Now, life sustaining organs, like the lung, the heart, the liver have a very intrinsic, close correlation and interactions with the kidney. We can see it in patients with heart failure. We call it the cardiorenal syndrome. We can see it in patients with liver disease. We call it the hepatorenal syndrome.

And essentially, the impact that the liver has on the kidney function is given by a series of bioactive molecules, hormones, cytokines, et cetera, that change the vasculature or the vasculature characteristics in this system and in the kidney cells, and that leads to the retention of water and salt. That's all there is between the liver and kidney.

Now when I was in training, we all learned about hepatorenal syndrome. Hepatorenal syndrome, the first thing you learn as a nephrology fellow, is not an indication for kidney transplant patient. But the patient that we see today is not the patient with a classical hepatorenal syndrome, or type 1 hepatorenal syndrome, in which the patient does not have any evidence of kidney disease, and that will exclude the presence of protein in the urine or the presence of abnormalities in imaging studies.

And the most common and still the best and cheapest way to image the kidney is the use of a renal ultrasound. And we'll talk a little bit about that later, OK.

Now, in my mind today, the type of patients that I saw when I was a fellow in junior faculty, these were patients with Tylenol poisoning, other kind of drug overdoses, patients that came with fulminant hepatitis A, fulminant hepatitis B. These are not the patients that I have learned to treat as a junior and a more senior faculty.

The patients that I encounter today are patients that have hepatorenal type 2. And hepatorenal type 2 requires consideration for kidney and liver transplant patients, because these are patients that have what we call fixed kidney disease, that is not going to get better once the patient gets transplanted, because kidney disease is always a progressive disease.

You can slow it down, but you will never cure it. You can cure it with a kidney transplant once you can grow a kidney in a Petri dish, but until that happens, the disease will always be slowly progressive.

So this is a figure that I took to from one of Dr. Sharma's papers. It's actually a very informative slide, in which she considers that the risk of the development of chronic kidney disease in patients with liver disease comes from the different situations or pathological insults that the patient can have during the pre liver transplant state, or the development of liver disease. The second head, once the patient has been transplanted, and the third head is the result of long term, mainly immunosuppression exposure and the side effects of immunosuppression.

Now, I would consider at this stage, that the majority of the patients that I see in clinic at this stage of the pre liver transplant already have some form of kidney disease. And making the diagnosis of kidney disease at this stage is where the difficulty exists.

This is a classical paper. I'm pretty sure you all know about this paper, comes from the University of Michigan, that Akinlolu Ojo published in 2003. It was a paper that utilized registry data, and it was the first paper that really demonstrated that kidney disease were highly prevalent in patients that received non-renal transplants, with patients at greater risk, those receiving in testing, but after that, patients receiving liver transplants.
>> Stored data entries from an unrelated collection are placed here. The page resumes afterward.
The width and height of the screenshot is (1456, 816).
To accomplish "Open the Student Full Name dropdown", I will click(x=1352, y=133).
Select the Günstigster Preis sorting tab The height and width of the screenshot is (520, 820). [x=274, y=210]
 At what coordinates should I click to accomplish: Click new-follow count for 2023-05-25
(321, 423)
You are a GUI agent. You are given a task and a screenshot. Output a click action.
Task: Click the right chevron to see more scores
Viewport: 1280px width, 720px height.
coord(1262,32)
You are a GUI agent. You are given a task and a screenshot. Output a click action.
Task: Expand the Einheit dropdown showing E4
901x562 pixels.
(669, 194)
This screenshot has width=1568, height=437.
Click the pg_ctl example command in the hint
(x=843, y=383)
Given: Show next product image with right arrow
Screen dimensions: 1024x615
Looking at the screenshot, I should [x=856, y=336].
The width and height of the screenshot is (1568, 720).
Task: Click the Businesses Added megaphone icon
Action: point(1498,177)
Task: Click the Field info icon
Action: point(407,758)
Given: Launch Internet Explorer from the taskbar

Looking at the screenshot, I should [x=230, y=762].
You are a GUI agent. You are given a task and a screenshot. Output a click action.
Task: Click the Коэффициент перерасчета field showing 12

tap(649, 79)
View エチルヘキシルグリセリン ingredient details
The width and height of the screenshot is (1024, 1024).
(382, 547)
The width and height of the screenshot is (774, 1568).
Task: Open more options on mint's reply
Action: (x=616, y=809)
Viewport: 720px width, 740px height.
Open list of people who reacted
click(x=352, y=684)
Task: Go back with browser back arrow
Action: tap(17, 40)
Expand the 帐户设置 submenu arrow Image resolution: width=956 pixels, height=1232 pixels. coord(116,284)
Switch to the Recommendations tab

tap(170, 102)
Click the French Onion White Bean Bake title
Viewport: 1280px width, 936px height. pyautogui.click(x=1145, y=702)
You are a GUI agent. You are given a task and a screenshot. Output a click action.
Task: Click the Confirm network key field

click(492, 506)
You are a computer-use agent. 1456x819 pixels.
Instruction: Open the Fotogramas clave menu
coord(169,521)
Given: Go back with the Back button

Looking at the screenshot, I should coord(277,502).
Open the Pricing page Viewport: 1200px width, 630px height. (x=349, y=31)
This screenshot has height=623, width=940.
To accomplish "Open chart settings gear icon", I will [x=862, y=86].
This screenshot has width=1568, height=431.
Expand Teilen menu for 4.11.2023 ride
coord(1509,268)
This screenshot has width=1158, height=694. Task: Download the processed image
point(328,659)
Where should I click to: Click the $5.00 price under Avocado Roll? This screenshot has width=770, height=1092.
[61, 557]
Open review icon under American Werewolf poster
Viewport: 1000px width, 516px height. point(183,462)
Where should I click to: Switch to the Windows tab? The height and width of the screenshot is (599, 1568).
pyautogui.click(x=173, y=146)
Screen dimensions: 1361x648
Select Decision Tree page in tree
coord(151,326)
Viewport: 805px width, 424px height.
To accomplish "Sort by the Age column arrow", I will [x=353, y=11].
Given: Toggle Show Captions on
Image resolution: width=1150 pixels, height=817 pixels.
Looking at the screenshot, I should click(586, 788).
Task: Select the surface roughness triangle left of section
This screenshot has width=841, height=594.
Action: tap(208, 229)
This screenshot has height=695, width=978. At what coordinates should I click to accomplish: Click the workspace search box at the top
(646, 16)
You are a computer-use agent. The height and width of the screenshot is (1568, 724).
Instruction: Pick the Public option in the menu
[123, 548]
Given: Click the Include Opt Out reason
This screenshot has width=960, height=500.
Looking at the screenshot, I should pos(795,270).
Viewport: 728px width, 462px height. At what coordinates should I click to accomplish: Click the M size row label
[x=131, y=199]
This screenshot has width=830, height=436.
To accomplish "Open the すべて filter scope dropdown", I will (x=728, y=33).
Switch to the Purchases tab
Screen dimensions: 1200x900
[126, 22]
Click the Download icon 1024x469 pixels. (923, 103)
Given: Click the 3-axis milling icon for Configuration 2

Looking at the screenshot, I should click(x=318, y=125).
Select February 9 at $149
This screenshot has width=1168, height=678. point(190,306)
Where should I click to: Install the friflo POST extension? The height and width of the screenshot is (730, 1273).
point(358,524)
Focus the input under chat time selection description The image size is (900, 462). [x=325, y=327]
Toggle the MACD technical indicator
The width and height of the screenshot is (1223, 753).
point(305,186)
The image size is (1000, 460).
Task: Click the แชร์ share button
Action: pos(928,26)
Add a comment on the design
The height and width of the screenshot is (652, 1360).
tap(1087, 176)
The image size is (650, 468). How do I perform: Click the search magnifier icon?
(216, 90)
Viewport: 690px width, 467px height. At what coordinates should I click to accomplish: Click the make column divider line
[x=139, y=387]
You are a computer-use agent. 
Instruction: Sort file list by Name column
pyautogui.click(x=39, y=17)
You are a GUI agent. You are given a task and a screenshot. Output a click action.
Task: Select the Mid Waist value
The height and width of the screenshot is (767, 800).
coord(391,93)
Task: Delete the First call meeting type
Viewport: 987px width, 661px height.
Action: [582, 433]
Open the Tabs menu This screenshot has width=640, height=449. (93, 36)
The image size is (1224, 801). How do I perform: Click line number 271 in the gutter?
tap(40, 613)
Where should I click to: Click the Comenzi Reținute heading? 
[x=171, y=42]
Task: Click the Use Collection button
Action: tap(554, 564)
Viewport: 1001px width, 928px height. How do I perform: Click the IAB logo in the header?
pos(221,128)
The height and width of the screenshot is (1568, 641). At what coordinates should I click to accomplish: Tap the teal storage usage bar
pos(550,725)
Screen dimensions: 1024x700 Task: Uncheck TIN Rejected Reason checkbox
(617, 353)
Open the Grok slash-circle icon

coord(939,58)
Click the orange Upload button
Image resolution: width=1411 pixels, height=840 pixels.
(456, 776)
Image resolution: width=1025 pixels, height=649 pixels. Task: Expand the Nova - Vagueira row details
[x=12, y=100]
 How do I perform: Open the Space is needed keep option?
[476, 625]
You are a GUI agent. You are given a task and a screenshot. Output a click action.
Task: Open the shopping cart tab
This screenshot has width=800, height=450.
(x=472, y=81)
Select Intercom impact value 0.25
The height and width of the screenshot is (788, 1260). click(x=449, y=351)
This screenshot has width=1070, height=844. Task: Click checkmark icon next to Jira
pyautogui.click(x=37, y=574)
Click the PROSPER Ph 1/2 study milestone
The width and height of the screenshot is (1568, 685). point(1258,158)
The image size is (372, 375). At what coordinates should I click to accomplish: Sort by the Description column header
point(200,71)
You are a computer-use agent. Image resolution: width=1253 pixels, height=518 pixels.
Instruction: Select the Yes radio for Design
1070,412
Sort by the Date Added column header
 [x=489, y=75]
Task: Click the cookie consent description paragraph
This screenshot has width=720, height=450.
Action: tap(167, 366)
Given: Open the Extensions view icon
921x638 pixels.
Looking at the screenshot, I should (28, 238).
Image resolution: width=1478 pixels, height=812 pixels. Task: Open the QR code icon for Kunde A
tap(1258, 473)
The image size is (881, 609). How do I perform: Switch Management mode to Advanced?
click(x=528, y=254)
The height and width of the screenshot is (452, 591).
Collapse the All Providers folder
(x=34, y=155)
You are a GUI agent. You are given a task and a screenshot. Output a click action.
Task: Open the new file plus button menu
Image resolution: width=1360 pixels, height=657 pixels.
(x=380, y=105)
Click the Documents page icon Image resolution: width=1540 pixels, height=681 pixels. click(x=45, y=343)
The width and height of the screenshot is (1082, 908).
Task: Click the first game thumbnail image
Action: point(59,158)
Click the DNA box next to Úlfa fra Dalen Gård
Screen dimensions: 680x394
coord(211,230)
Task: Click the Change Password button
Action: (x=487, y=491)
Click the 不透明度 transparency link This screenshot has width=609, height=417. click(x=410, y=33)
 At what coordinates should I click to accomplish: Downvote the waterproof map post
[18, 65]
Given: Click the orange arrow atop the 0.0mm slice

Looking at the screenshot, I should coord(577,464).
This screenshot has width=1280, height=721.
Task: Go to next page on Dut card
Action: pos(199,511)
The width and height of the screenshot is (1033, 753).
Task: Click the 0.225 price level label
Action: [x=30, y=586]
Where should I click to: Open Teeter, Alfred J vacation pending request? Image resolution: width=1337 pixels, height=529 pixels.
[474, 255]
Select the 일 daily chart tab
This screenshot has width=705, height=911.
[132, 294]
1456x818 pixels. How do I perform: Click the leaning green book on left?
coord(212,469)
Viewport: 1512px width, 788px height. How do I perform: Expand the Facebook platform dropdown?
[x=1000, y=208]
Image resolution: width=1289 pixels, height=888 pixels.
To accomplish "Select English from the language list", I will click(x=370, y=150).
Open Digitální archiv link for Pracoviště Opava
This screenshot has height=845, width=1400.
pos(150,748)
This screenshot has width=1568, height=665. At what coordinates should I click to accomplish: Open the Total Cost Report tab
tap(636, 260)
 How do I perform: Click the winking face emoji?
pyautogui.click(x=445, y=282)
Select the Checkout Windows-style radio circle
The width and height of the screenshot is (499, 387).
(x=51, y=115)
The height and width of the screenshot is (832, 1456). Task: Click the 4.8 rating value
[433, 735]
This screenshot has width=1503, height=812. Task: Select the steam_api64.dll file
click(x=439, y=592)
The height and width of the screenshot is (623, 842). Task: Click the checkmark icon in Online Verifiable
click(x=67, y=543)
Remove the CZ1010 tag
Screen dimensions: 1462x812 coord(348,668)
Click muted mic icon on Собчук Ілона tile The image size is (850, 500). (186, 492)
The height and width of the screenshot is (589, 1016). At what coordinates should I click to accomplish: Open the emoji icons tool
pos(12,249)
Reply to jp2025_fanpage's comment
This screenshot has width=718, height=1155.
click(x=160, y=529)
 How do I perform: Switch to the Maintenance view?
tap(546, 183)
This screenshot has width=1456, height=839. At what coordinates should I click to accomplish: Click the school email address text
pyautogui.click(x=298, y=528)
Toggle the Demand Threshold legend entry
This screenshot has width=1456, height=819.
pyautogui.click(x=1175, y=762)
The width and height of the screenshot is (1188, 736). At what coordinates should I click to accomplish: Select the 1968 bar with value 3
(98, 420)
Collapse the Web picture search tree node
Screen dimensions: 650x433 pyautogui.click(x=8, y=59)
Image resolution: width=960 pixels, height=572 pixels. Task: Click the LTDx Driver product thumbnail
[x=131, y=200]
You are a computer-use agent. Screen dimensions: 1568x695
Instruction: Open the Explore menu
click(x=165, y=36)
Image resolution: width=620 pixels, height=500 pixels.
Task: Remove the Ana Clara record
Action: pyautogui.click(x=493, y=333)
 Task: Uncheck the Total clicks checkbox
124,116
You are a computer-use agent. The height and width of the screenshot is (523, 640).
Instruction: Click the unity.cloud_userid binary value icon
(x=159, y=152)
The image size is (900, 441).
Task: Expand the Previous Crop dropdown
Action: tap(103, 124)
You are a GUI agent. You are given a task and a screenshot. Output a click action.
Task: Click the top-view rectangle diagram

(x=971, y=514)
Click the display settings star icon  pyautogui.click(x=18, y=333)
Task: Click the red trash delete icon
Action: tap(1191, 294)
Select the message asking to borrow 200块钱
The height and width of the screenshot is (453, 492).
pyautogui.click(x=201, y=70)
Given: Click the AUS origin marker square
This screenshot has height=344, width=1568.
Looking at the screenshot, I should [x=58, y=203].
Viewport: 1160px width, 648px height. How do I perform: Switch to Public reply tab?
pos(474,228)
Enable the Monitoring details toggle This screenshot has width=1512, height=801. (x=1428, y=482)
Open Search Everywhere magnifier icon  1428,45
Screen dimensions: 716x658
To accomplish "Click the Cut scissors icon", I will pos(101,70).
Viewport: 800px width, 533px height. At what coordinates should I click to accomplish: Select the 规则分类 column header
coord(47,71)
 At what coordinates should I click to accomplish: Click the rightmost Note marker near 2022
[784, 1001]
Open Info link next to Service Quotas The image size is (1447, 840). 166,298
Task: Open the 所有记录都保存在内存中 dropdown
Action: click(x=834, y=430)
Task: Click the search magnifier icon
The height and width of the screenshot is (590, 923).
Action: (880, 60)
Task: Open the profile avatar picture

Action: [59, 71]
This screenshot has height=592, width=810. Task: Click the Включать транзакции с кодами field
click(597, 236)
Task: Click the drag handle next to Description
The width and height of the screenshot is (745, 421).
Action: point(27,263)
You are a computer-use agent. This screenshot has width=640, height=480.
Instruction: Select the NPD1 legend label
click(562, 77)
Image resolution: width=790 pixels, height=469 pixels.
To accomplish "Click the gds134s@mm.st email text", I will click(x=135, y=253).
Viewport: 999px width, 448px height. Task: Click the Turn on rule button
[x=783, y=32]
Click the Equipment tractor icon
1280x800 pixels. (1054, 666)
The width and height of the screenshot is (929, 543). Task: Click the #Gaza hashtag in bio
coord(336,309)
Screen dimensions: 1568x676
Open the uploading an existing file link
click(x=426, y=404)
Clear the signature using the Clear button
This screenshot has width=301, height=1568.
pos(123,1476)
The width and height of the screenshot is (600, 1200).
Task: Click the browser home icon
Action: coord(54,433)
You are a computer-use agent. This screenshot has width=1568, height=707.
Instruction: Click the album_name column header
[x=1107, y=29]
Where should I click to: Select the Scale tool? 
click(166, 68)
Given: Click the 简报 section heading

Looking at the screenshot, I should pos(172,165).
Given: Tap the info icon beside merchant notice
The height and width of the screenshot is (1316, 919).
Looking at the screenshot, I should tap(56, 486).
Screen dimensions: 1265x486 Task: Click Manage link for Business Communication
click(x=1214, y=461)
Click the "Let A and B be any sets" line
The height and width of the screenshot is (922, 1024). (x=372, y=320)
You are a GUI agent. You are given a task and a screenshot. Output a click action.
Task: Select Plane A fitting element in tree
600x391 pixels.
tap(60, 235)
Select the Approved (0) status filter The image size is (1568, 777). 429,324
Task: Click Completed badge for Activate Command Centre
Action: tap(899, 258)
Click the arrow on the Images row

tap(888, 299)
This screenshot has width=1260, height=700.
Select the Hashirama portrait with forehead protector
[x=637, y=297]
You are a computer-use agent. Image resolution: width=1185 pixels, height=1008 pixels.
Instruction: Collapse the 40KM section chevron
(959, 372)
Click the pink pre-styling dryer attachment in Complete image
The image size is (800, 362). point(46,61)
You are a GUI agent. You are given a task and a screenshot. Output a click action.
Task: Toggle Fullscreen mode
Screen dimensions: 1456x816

And you could say-- and this is still questions that we get in the nephrology boards-- that by five years, most liver transplantation, approximately 18% of patients will have some form of kidney disease, and this increases about 28% after 10 years post-transplantation.

And why is that? If you look at the characteristics of the patients that Ojo included in the study, patients had-- if they were a liver transplant recipient-- hypertension, diabetes mellitus, hepatitis C, dialysis before transplantation, which we know, in this day and age, that is a major risk factor acute kidney injury. And need of temporary dialysis is a major risk factor for the development of chronic kidney disease, and diabetes and hypertension being the most common causes of chronic kidney disease in the country, and hepatitis C associated with secondary and primary causes of kidney disease.

Well, this gets a little bit more complicated, and this is where the stress between the nephrologists and hepatologists come from, when it gets down to listing a patient for a kidney and liver transplant. And it's the fact that since the introduction of the MELD score, more patients are receiving kidneys than in the past.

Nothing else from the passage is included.